Open-source UK GDPR compliance QA dataset (1K pairs) with SME-focused questions, detailed answers linked to specific articles/ICO guidance, and generation metadata. Generated via Qwen 14B + DeepSeek API, released in JSON/Parquet with MIT license—directly applicable for fine-tuning compliance assistants or building RAG systems for privacy tools.
BioHub released ESMFold 2, a transformer-based protein structure prediction engine that achieves state-of-the-art performance on protein interactions and antibody design by scaling simple BERT-like models on diverse protein sequence data rather than using specialized architectures like AlphaFold3. The release includes an atlas of 6.8 billion predicted protein structures and demonstrates that inference-time scaling works across multiple biological targets, representing a significant shift toward general-purpose foundation models in structural biology.
A systems-focused writeup on building self-improving AI agent harnesses for benchmark tasks, exploring the challenge of safely compounding agent-proposed improvements and parallels to coding-agent customization patterns. The author shares both successful and failed approaches to implementing continuous self-improvement loops, offering practical insights for engineers building autonomous improvement systems.
NVIDIA's SOL-ExecBench revealed critical issues in AI-generated CUDA kernels when deployed in production training loops, despite passing the benchmark verifier. A detailed case study of a fused embedding-gradient + RMSNorm kernel demonstrates how bf16 accumulation bugs can cause training divergence that masquerades as research failures, with practical debugging insights for transformer training implementations.

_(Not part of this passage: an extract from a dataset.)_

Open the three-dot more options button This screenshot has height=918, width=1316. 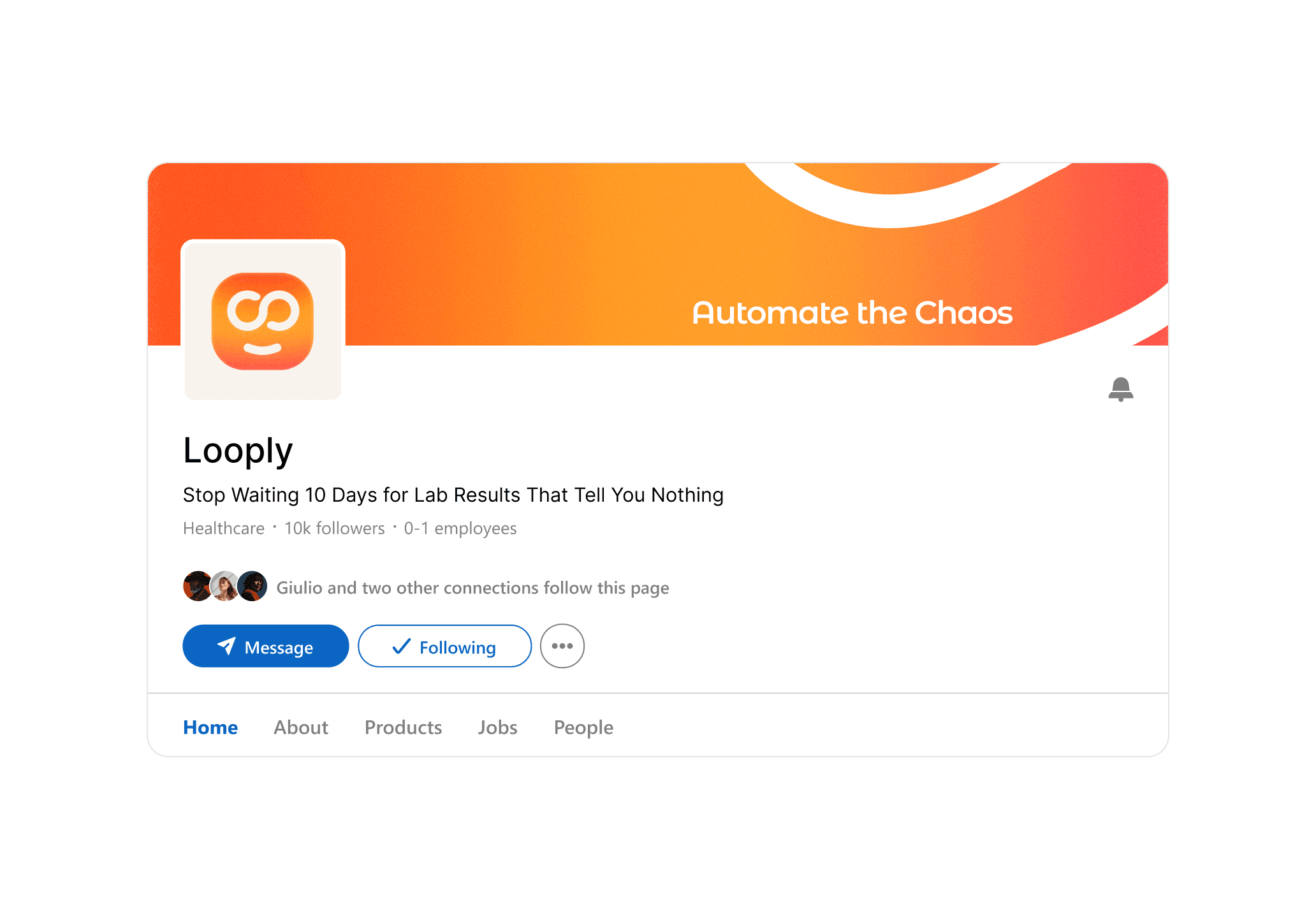pyautogui.click(x=562, y=646)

noisekit is an open-source tool that generates realistic degraded audio datasets from clean annotated speech data, enabling accurate STT vendor benchmarking under production conditions (phone noise, codecs, reverb). It fills a critical gap for voice agent builders by providing WER-measurable datasets that approximate real-world phone call audio rather than relying on clean studio recordings.
NeuroFlow is a training-free dynamic routing framework for Vision Transformers that achieves 55.8× wall-clock speedup on high-res video inference by eliminating redundant tokens via semantic surprise tracking in embedding space. The approach uses a dual-memory architecture with retinal gating and cortical caching to maintain 97%+ fidelity while achieving extreme sparsity (84% token reduction), with code and paper publicly available.
Cross-species neuroscience study comparing learning rules (BP, FA, PC, STDP) across human fMRI and macaque electrophysiology (V1/V2/V4/IT), finding that early visual alignment is conserved but IT alignment scales with model capacity rather than learning rule. Includes careful controls for stimulus confounds and capacity baselines, with code and companion papers provided.